Provided entries
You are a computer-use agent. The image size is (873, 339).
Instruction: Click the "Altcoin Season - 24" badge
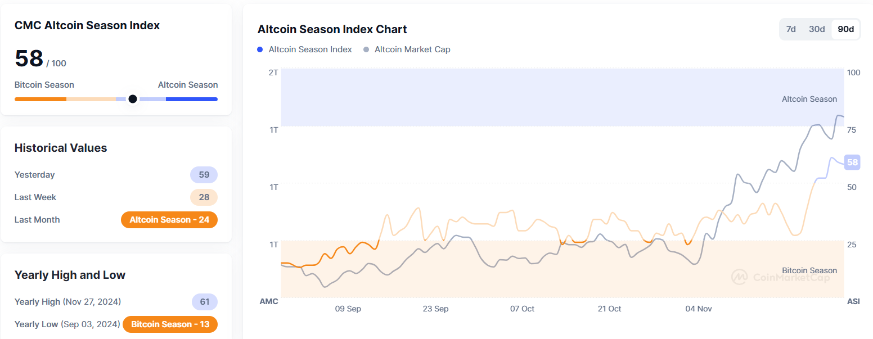169,220
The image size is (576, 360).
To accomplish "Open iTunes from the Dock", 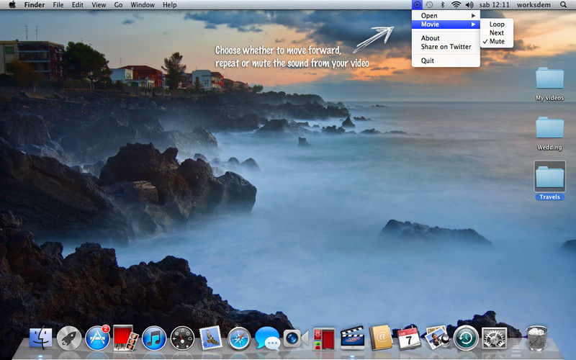I will [154, 338].
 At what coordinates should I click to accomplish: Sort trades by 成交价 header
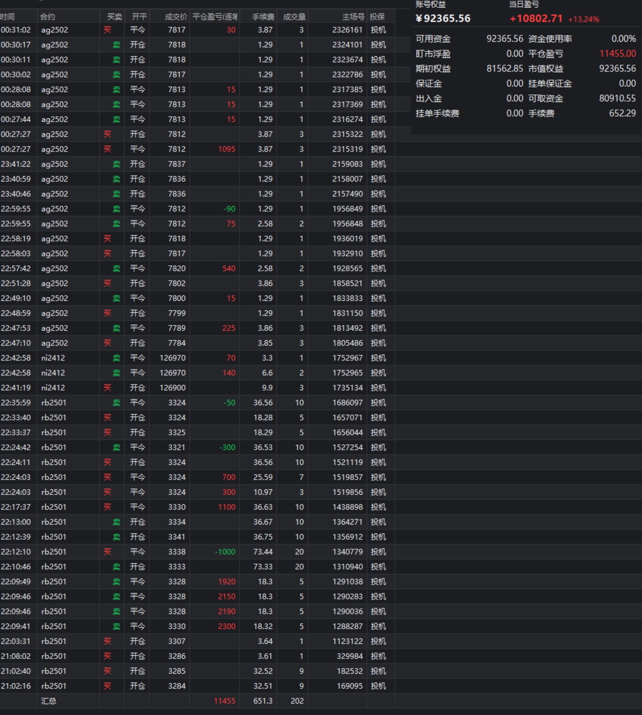(176, 17)
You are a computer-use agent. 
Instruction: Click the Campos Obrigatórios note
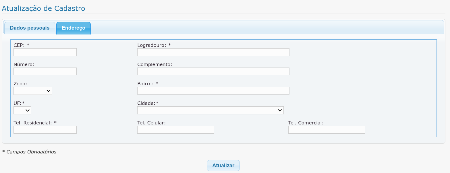click(29, 152)
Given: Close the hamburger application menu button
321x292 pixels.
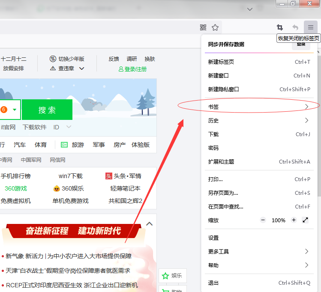Looking at the screenshot, I should pos(311,27).
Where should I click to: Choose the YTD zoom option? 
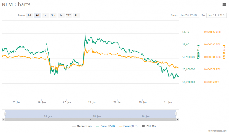coord(69,15)
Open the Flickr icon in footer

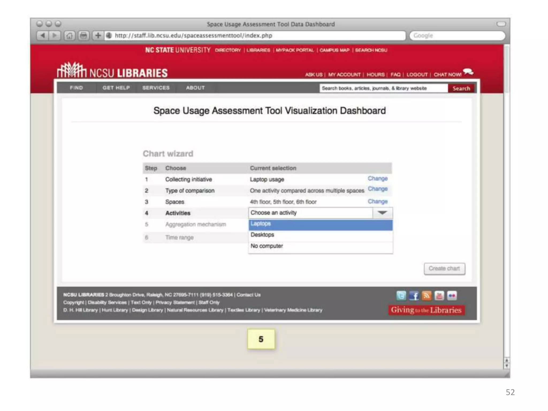[x=452, y=296]
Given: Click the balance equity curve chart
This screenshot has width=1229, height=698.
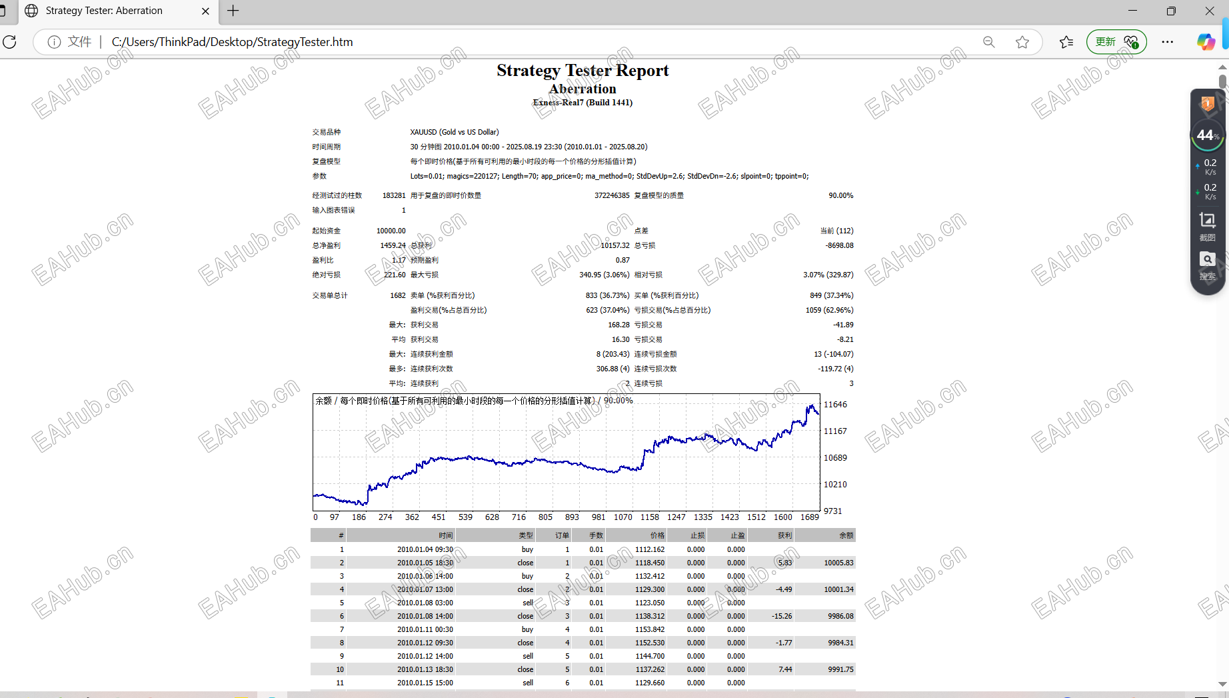Looking at the screenshot, I should (566, 452).
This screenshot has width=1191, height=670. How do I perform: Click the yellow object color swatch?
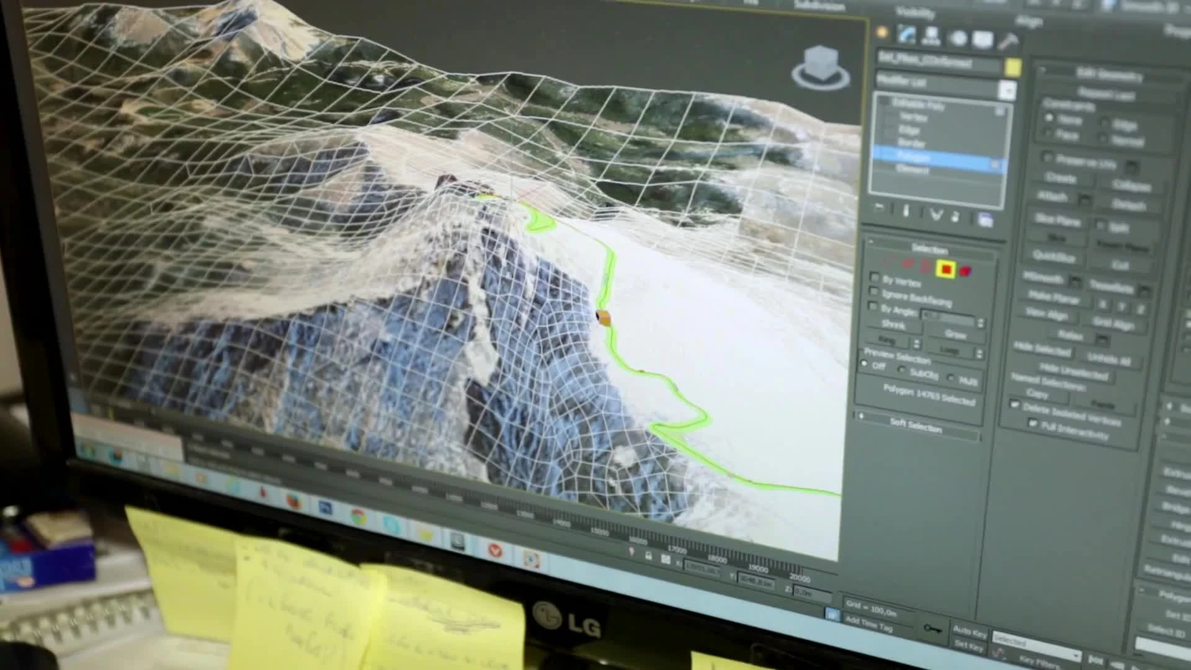tap(1013, 68)
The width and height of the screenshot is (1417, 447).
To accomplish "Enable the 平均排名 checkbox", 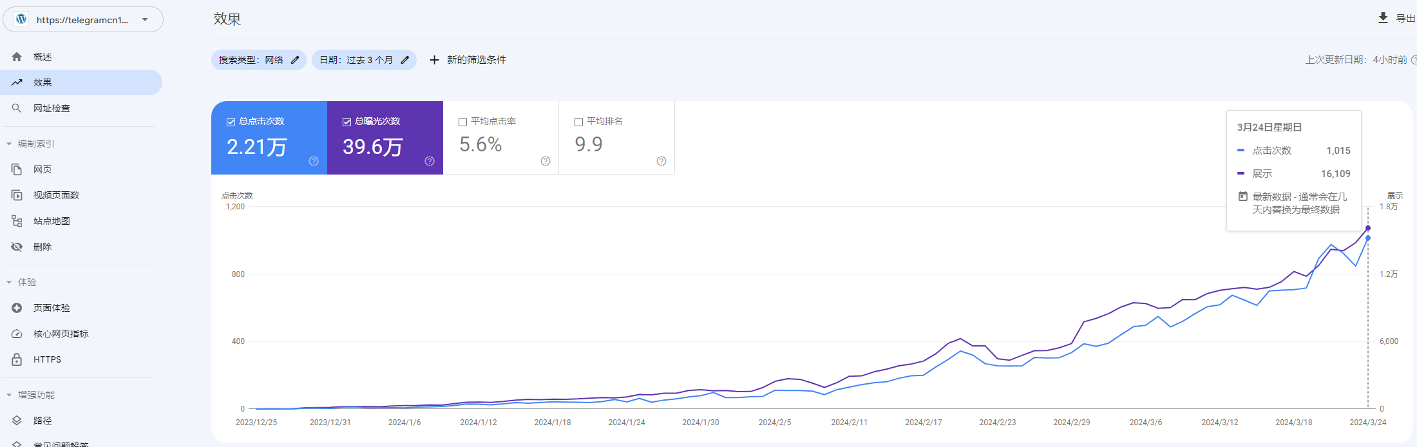I will click(578, 122).
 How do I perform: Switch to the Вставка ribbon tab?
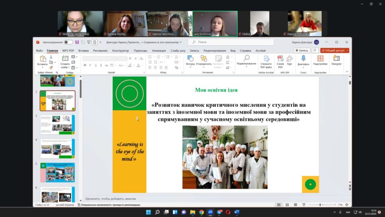pyautogui.click(x=84, y=50)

Required task
Copy out the lines beginning with the one containing "At what coordinates" and ending with the one containing "[x=452, y=296]", both of those included, and omit the pictures.

Reply to the exercise
 At what coordinates should I click to accomplish: Sort trades by 成交价 header
(176, 17)
You are a computer-use agent. 
Instruction: Click the Campos Obrigatórios note
click(29, 152)
Given: Close the hamburger application menu button
321x292 pixels.
Looking at the screenshot, I should pos(311,27).
Where should I click to: Choose the YTD zoom option? 
coord(69,15)
Open the Flickr icon in footer

[x=452, y=296]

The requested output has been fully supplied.